Tape - Multiple Drives Showing Status of Not functional

Asset ID:	1-72-1363076.1
Update Date:	2011-10-10
Keywords:

Solution Type Problem Resolution Sure

Solution 1363076.1 : Tape - Multiple Drives Showing Status of Not functional

Applies to:

Sun StorageTek 9940 Tape Drive - Version: Not Applicable and later   [Release: N/A and later ]
LTO Tape Drive - Version: Not Applicable and later    [Release: N/A and later]
Sun StorageTek T10000 Tape Drive - Version: Not Applicable and later    [Release: N/A and later]
Sun StorageTek 9840 Tape Drive - Version: Not Applicable and later    [Release: N/A and later]
Information in this document applies to any platform.

Symptoms

This instance involved HP LTO3 drives in an L180 library.
Various issues - the main one perceived by the customer was tapes being left in drives with FSC 3e24 recorded in the L180.

Here is the L180 FSC log.
The figure before the date is the number of these events since the library was last reset.
The date is that of the last event.

3e13 Warning DRIVE_02_00 2 9/27/2011 18:39:20 DRV Drive not responding
3e0a Warning DRIVE_02_00 1 9/27/2011 18:38:50 DRV TTI communication to drive failed
3e1c Warning DRIVE_09_00 1 9/27/2011 18:35:39 DRV drive reset detected
3e13 Warning DRIVE_01_00 3 9/27/2011 18:35:38 DRV Drive not responding
3e1c Warning DRIVE_00_00 1 9/27/2011 18:35:38 DRV drive reset detected
309e Warning NONE 3 9/27/2011 18:33:0 Cartridge access door is open.
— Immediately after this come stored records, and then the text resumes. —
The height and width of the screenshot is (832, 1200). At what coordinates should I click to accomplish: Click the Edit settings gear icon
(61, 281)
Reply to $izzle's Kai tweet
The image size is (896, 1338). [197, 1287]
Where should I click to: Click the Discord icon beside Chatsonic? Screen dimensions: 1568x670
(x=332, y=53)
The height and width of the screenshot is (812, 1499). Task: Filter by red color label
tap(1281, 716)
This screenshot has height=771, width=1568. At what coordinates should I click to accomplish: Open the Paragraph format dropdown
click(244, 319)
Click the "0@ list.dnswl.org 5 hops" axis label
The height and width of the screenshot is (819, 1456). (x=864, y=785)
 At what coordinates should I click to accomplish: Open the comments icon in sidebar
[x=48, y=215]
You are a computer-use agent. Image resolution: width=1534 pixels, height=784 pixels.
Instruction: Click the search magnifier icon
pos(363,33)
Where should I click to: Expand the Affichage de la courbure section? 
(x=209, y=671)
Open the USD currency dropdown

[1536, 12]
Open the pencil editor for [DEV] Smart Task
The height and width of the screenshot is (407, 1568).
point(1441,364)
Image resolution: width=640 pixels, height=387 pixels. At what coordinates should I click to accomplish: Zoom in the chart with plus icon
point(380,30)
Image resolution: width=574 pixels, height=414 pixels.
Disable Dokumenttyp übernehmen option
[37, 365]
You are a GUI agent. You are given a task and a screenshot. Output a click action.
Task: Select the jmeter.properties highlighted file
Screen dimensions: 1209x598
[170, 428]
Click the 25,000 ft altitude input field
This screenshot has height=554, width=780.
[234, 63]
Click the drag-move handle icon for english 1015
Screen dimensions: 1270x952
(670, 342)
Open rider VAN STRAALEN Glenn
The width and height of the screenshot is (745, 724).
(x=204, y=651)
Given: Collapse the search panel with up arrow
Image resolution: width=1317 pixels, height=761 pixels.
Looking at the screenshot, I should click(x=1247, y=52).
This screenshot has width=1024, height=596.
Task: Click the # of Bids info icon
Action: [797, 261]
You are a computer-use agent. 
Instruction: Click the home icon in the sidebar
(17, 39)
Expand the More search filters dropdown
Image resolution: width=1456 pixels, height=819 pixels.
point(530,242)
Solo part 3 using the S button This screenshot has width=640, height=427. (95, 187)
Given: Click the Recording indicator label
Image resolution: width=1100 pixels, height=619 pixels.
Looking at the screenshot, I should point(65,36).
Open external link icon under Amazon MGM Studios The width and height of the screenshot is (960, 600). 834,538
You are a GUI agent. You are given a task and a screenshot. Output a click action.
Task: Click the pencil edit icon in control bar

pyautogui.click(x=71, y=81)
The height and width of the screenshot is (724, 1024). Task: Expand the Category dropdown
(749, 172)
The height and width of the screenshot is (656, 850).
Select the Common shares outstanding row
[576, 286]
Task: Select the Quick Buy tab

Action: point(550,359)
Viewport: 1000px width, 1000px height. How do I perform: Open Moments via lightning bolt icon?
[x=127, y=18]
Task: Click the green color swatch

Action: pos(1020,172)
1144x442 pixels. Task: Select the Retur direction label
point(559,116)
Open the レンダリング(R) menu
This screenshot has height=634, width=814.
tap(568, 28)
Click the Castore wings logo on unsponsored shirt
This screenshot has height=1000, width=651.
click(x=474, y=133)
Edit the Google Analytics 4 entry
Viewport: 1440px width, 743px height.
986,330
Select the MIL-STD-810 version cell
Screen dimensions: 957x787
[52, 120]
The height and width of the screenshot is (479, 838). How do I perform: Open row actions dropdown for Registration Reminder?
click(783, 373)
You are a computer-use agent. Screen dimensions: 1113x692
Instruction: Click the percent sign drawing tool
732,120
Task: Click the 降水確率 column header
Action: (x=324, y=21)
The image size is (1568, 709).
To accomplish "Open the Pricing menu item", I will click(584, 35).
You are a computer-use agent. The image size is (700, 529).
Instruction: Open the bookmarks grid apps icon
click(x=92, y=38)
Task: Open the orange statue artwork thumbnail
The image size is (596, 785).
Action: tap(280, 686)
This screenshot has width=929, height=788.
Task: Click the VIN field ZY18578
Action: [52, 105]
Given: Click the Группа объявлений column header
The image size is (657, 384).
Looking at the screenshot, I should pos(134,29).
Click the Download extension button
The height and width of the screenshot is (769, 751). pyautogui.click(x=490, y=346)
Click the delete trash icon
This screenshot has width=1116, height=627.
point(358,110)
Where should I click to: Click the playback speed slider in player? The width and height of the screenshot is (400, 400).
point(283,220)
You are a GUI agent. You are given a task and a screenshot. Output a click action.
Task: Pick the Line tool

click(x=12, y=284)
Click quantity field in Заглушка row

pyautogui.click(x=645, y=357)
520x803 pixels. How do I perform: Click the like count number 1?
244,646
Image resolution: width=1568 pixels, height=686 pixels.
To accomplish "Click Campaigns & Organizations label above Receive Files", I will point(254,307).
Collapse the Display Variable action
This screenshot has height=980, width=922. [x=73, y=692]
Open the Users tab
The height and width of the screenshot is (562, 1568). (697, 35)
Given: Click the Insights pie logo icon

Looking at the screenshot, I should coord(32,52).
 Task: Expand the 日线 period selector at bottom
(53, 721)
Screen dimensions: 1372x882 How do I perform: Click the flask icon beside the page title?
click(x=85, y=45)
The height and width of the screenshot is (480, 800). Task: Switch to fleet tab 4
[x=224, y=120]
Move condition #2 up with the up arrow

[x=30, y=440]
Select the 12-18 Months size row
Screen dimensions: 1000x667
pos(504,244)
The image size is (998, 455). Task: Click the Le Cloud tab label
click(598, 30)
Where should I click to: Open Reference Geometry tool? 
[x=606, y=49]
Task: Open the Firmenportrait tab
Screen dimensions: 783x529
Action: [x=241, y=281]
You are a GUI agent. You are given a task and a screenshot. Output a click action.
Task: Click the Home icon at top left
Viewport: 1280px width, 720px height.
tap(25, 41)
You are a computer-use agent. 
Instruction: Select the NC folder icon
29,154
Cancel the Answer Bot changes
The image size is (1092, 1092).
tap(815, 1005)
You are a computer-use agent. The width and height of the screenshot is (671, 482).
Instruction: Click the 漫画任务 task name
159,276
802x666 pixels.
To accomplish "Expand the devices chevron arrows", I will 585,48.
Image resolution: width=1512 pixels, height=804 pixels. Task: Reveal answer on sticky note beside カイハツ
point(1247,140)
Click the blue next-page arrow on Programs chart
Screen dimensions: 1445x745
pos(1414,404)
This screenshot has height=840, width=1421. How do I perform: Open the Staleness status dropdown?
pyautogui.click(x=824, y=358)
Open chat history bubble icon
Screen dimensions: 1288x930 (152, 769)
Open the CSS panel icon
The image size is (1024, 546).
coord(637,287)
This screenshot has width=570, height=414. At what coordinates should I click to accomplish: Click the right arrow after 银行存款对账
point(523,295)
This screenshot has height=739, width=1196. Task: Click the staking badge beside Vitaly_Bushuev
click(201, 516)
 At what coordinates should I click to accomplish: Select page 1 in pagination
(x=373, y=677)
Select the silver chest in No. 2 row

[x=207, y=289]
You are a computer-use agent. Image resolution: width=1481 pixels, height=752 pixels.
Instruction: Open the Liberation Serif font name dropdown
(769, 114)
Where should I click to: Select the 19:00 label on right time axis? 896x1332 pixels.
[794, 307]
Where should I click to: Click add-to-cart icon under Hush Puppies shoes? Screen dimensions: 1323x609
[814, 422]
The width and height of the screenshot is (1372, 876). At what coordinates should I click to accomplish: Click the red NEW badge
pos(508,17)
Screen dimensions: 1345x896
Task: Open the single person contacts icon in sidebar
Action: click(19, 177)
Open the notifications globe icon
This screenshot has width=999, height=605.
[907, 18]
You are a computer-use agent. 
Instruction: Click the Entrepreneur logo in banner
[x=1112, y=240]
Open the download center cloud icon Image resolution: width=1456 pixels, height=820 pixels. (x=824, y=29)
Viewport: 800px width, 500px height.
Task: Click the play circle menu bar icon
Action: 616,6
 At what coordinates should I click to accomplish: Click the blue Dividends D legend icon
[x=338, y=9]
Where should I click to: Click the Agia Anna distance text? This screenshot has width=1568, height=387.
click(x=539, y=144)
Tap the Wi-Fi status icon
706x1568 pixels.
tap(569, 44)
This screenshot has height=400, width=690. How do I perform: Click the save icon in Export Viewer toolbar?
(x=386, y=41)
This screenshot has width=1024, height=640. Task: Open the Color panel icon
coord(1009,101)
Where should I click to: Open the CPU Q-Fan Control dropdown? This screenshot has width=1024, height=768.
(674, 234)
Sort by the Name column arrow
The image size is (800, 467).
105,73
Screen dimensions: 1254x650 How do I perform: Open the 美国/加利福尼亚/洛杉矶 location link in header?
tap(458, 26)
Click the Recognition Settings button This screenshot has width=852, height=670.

All robot activity in the library has been aborted.
3e24 Warning DRIVE_09_00 3 9/27/2011 18:25:31 DRV Wait for Rewind Failed - Loaded State reported during wait
3e24 Warning DRIVE_01_00 6 9/27/2011 18:25:5 DRV Wait for Rewind Failed - Loaded State reported during wait
3e24 Warning DRIVE_00_00 4 9/27/2011 18:23:23 DRV Wait for Rewind Failed - Loaded State reported during wait
3e24 Warning DRIVE_05_00 1 9/27/2011 18:8:12 DRV Wait for Rewind Failed - Loaded State reported during wait
3a32 Warning NONE 7 9/27/2011 17:41:24 OPI unable to get the Clean Warn Count Info From IFM.
3e1c Warning DRIVE_05_00 1 9/27/2011 17:6:59 DRV drive reset detected
3e1c Warning DRIVE_07_00 1 9/27/2011 17:6:58 DRV drive reset detected
3e1c Warning DRIVE_06_00 1 9/27/2011 17:6:58 DRV drive reset detected
3e13 Warning DRIVE_08_00 1 9/27/2011 17:6:57 DRV Drive not responding
3e14 Informational DRIVE_09_00 1 9/27/2011 17:6:50 DRV Drive not connected
3e14 Informational DRIVE_03_00 1 9/27/2011 17:4:39 DRV Drive not connected
3e14 Informational DRIVE_04_00 1 9/27/2011 17:4:38 DRV Drive not connected
3e14 Informational DRIVE_00_00 1 9/27/2011 17:4:34 DRV Drive not connected
3e14 Informational DRIVE_01_00 1 9/27/2011 17:4:33 DRV Drive not connected

FSC3e24 errors are seen -- but as usual they are a symptom not the problem.
FSC3e24 drive found to be not unloaded in time for a dismount command.
FSC3e24 on L180/700 is usually a server process died or connection was lost or a misconfiguration or something else got in the way of the life cycle of the mount.
It is not a hardware failure.

Also see is:
FSC3e13 Drive not responding - again a symptom,
and
FSC3e0a TTI communication to drive failed - another symptom.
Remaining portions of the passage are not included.